Madonna: «Viviamo in un nuovo Medioevo, la società è ancora misogina e sessista»

«È la migliore risposta che avevo al Medioevo in cui stiamo sprofondando. Il mondo sta andando terribilmente indietro. E non ci sono abbastanza voci critiche.  Sono pochi quelli che hanno il coraggio di uscire allo scoperto per dire qualcosa di controverso». Madonna racconta così il nuovo album Madame X a Vanity Fair, che le dedica la copertina del numero in edicola da mercoledì 19 giugno. Parla anche di donne e di una «battaglia non ancora vinta. Devo dire una cosa scomoda - aggiunge la popstar - è vero, oggi le donne sembrano più libere di oggettivare se stesse, di vestirsi come diavolo vogliono, di presentarsi in un modo finalmente poco conforme agli stereotipi maschili. Allo stesso tempo, però, io continuo a vedere gli stessi canoni ripetuti all'infinito. Negli anni Sessanta tutte volevano sembrare magre come Twiggy. Oggi vogliono tutte somigliare a Kim Kardashian. Alla fine, il modello è sempre uno e dettato da una società sessista e misogina». 

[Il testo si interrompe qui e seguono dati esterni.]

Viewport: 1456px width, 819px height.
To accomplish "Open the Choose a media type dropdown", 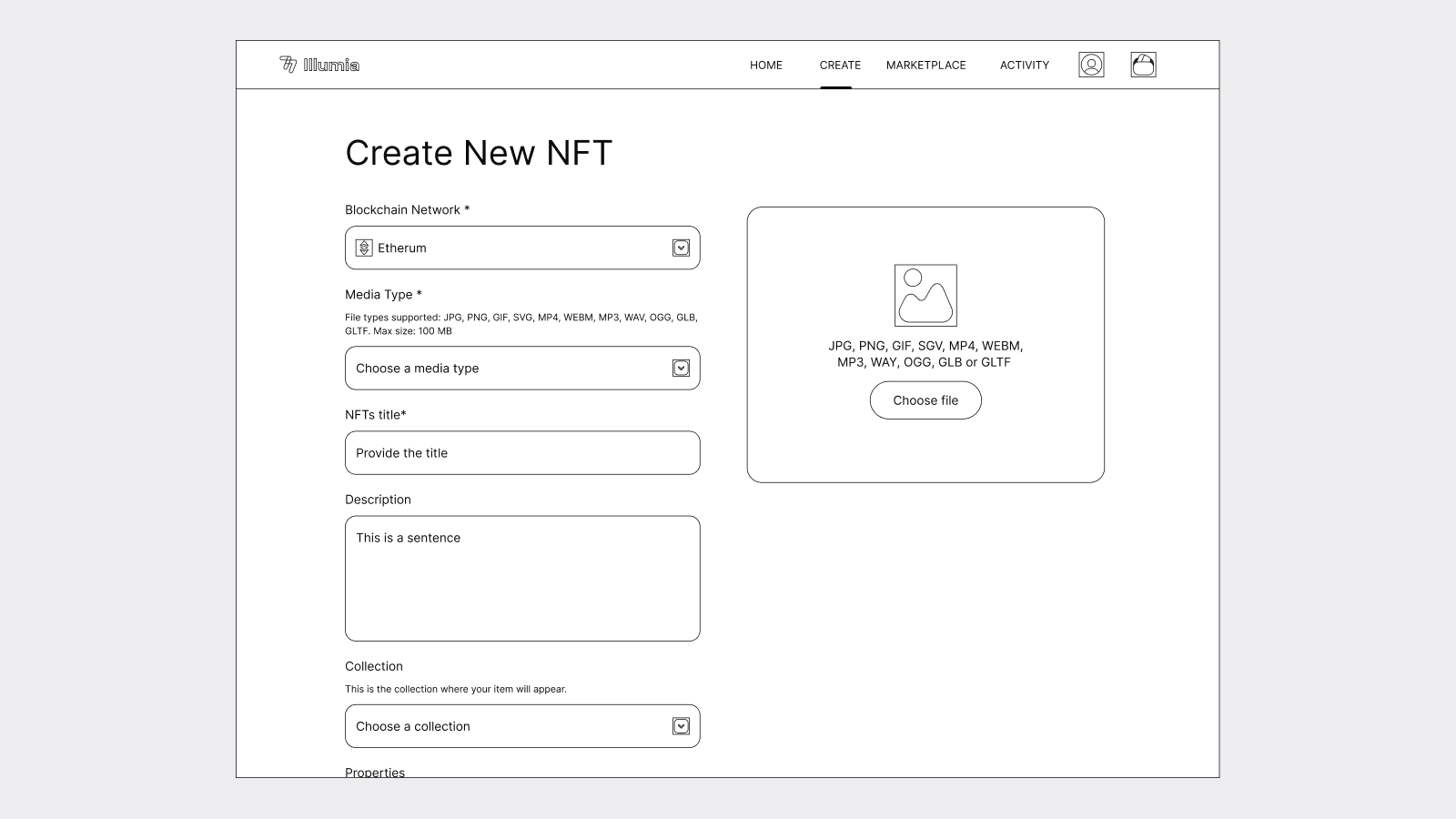I will [x=522, y=368].
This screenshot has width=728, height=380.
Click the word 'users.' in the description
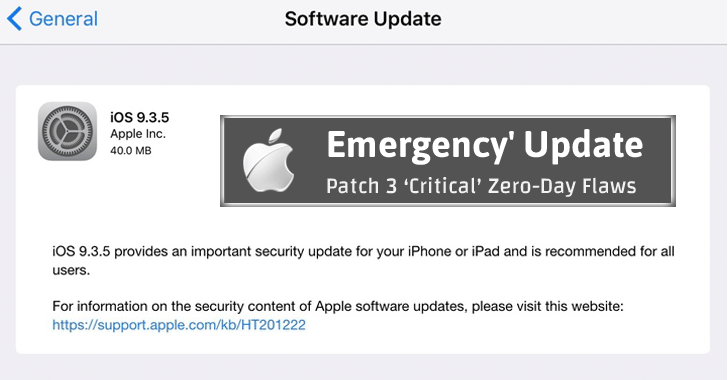71,270
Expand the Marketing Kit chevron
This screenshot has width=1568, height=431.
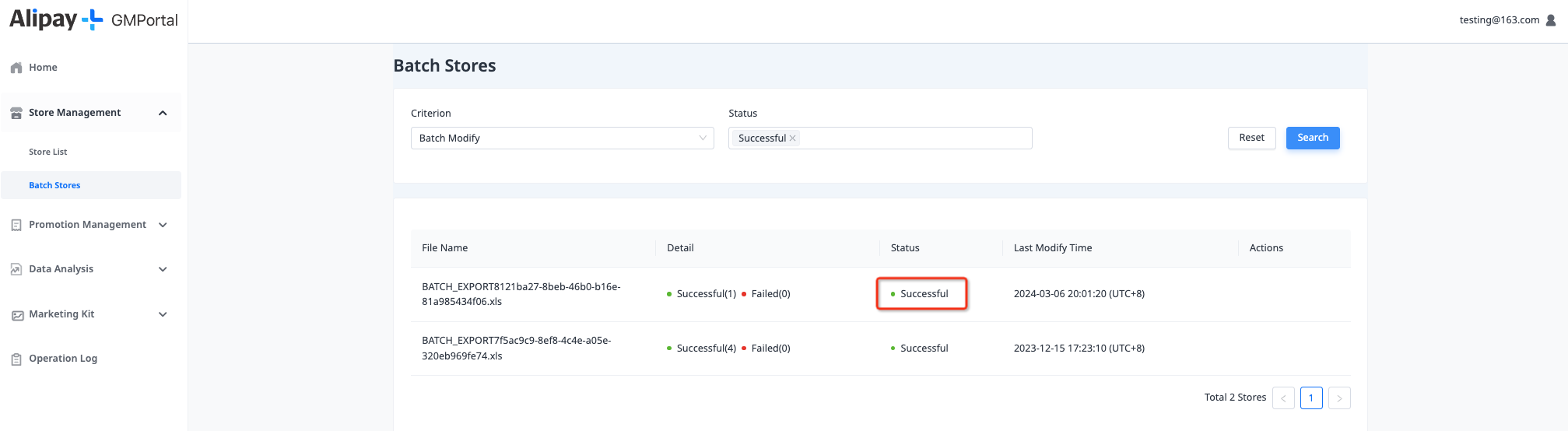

Il Medioevo a cui Madonna si riferisce - scrive il settimanale - ha molto a che fare con l'avanzata del populismo e delle destre. «La storia si sta ripetendo, come già successo prima della Seconda guerra mondiale. In momenti di crisi e povertà, le persone tendono a essere estremamente spaventate e a dare la responsabilità di tutto agli altri, agli immigrati, ai diversi, agli strani, a tutto ciò che non gli somiglia. Lo canto nel brano Dark Ballet: il nemico non è esterno ma dentro di te. E io chiedo a tutti, non solo ai famosi: quand'è l'ultima volta che invece di incolpare chiunque ti sei messo a fare qualcosa di migliore? O di generoso? O a dare qualcosa senza chiedere nulla in cambio? O ancora a dire una parola di conforto a qualcuno che ne aveva bisogno? Invece tutti zitti e arrabbiati». Lei, invece, zitta non è mai stata. «È impossibile farmi stare zitta», dice ancora. «Infatti mi hanno sempre criticata, messa sulla graticola, fatta a pezzi. Parlare, affrontare argomenti controcorrente, esporsi: oggi è una cosa che spaventa tutti. Ai tempi dei social media, poi, la paura di prendere una posizione è più forte del desiderio di avere più follower su Instagram». Giovanna d'Arco è una delle icone che ricorre nel suo nuovo album e la ribellione femminile che rappresenta, spiega, non è certo una battaglia già vinta. 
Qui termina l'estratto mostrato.